Loyalitas kepada negara bukanlah sarana untuk membunuh demokrasi, kebebasan berpendapat maupun perbedaan ide/gagasan dalam rangka menyempurnakan suatu kebijakan negara. Demokrasi adalah keharusan dalam hidup bermasyarakat, berbangsa dan bernegara. Tanpa demokrasi negara kebangsaan akan mengalami kebuntuan sebuah kreativitas ide/gagasan untuk membangun dan menegakkan nation state. Karena hilangnya demokrasi akan mengantarkan kita pada suasana otoritarian dan kediktaktoran suatu rejim. Persoalannya kemudian adalah wujud demokrasi yang bagaimanakah yang berkontribusi positif bagi tegaknya kedaulatan negara. Tentu saja, sebagaimana telah disebut di atas, tiada lain adalah wujud demokrasi yang disemai dan dibangun di atas nilai-nilai kultural, akar sejarah dan landasan filosofis masyarakat yang mendiami wilayah negara tersebut.

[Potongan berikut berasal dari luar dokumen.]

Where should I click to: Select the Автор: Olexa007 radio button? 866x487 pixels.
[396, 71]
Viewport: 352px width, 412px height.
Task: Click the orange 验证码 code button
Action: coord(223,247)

Demokrasi yang yang memegang teguh nilai-nilai dan ajaran demokrasi yang tumbuh di tengah-tengah masyarakat tersebut, bukan demokrasi untuk meluluhlantakkan hakikat kebenaran demokrasi itu sendiri.
Demokrasi, kebebasan berpendapat dan berkembangnya perbedaan ide/gagasan adalah sebuah kekayaan dan rahmat, terutama dalam rangka memberi masukan dan menyempurnakan sebuah kebijakan negara. Namun yang perlu dipahami bersama manakala sebuah kebijakan negara telah ditetapkan, maka sudah semestinya segenap warga negara taat dan tunduk terhadap kebijakan tersebut. Terlebih lagi bagi sebuah negara yang nilai-nilai demokrasinya dikembangkan atas dasar musyawarah untuk mufakat, maka kebijakan negara haruslah merupakan permufakatan bersama dari segenap warga negara untuk diamankan dan dilaksanakan secara bersama-sama pula. Justru karena itulah, jangan memaksakan nilai-nilai demokrasi yang menganut ajaran musyawarah untuk mufakat untuk menggantikannya dengan ajaran demokrasi yang menganut cara voting. Yakinilah, pemaksaan demokrasi bagi warga masyarakat suatu negara dapat mengakibatkan pertumbuhan demokrasi menjadi sakit-sakitan, menyimpang dan bahkan runtuhnya kedaulatan suatu negara kebangsaan. Melalui bangunan demokrasi yang dilandasi oleh nilai-nilai kultural maupun akar historis dan landasan filosofis masyarakat suatu bangsa tersebut, maka akan dapat diwujudkan loyalitas kepada negara secara sehat dan dapat dipertanggungjawabkan.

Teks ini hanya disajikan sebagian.